Delusional Dermatoses Tamed by ‘Therapeutic Alliance’


ORLANDO, Fla. — Whether primary or secondary, delusional infestations (DI), a condition known by many names, can be effectively treated with a step-by-step process based on forming a therapeutic alliance, according to Jenny Murase, MD, an associate clinical professor of dermatology at the University of California San Francisco. 

Murase, the senior author of a method that has been used for more than 15 years and was described in a 2013 review article, updated her strategy in a symposium devoted to psychocutaneous disease. Murase laid out her multistep approach March 8 at the 2025 annual meeting of the American Academy of Dermatology. 

The approach involves four phases with a focus on curing symptoms rather than convincing patients that the symptoms are delusional, which is typically counterproductive, Murase explained. 

She did not deny that these patients are challenging, and she said the four-phase approach requires preparation, adherence to the underlying strategy, and a multifaceted diagnostic workup. However, she also offered several tips on how to limit the amount of time this process would otherwise consume.

The first three phases are essential to forming the therapeutic alliance required for treatment success, and as such, they are more critical than the final treatment phase. 

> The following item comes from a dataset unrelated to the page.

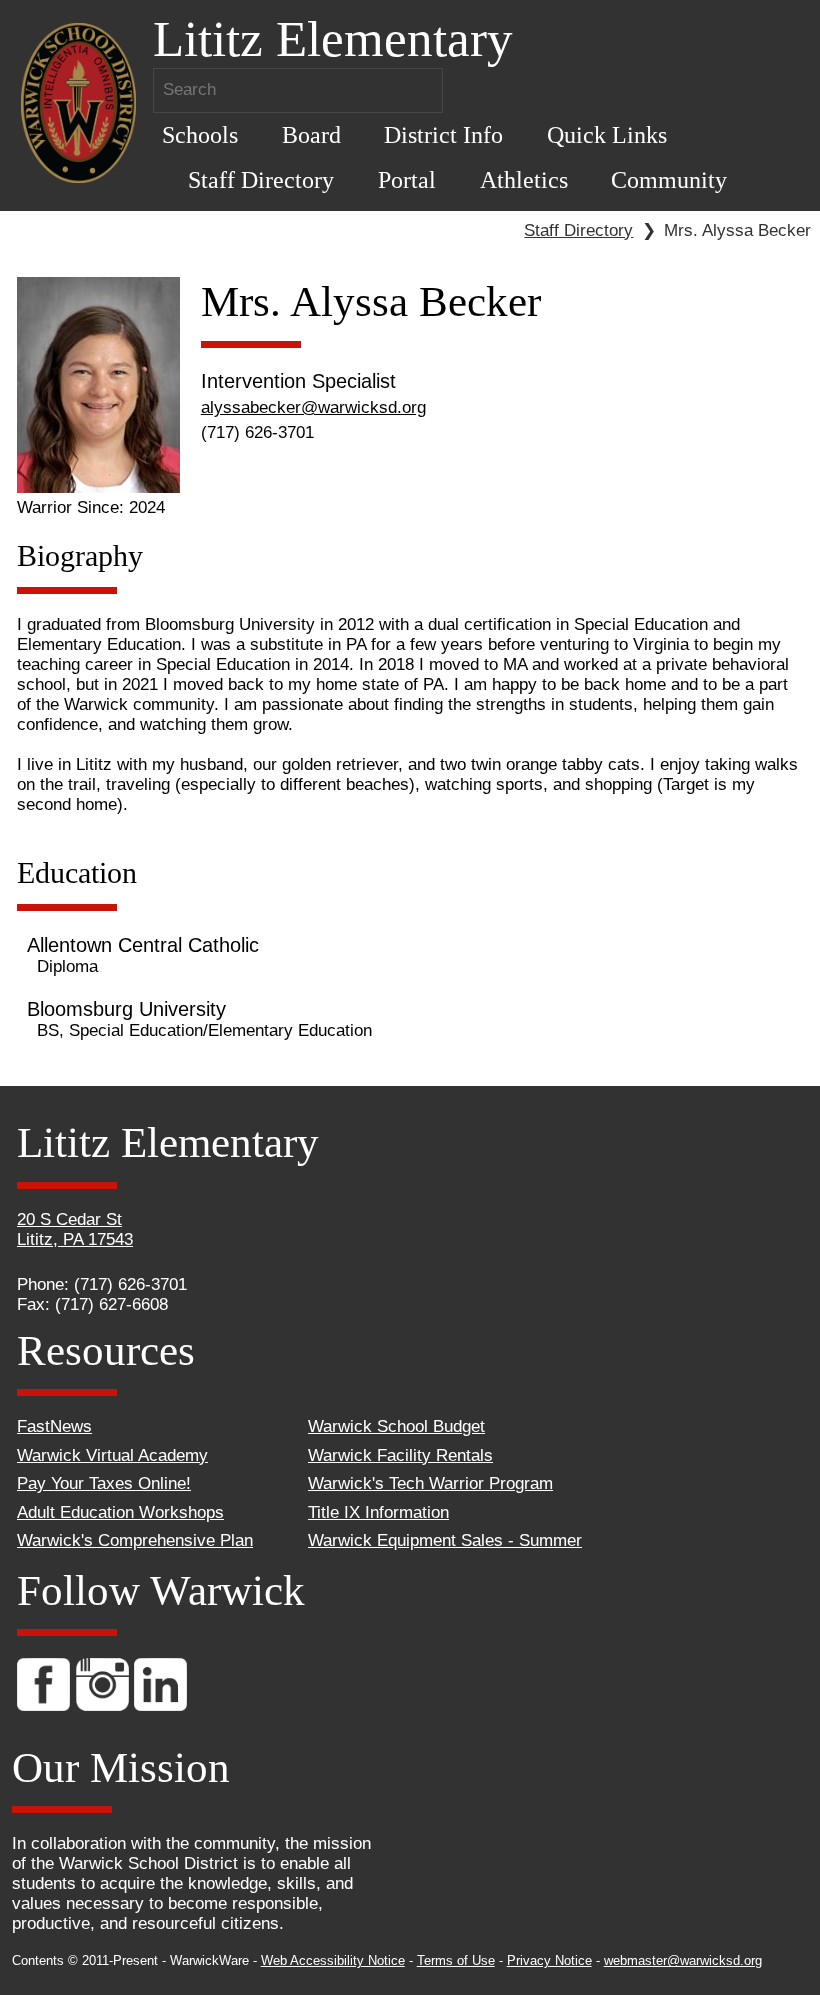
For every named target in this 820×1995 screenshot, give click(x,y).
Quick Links (607, 134)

In the first phase, clinicians start with the premise that the ultimate goal is to relieve symptoms, not to make a diagnosis. Patients must be allowed adequate time to describe their clinical complaint in detail. Because such conversations typically do not fit into the schedule of most clinical dermatologists, she suggested using their staffs.

A medical assistant taking a detailed history with notes should be attentive to the patient’s concerns in order to begin building the rapport needed to create a therapeutic alliance. When Murase first sees patients, she hears their complaints before reassuring them that she has encountered these symptoms and presentation before and has treated them successfully. 

Patients with DI whose complaints have been doubted before are commonly defiant during the initial visit. Murase suggested clinicians should prepare for this scenario and maintain an empathic and positive approach while patients recount their history. By accepting that the symptom burden patients describe is credible and significant, clinicians can boost their own motivation to address the problem, she said. 

The second phase is also an attempt to further a therapeutic alliance. A positive attitude supported by body language, such as sitting side by side rather than face to face, can help. Perhaps most importantly, Murase said clinicians should do their best to redirect attention from reaching a diagnosis to addressing the symptoms collaboratively in order to settle on a treatment.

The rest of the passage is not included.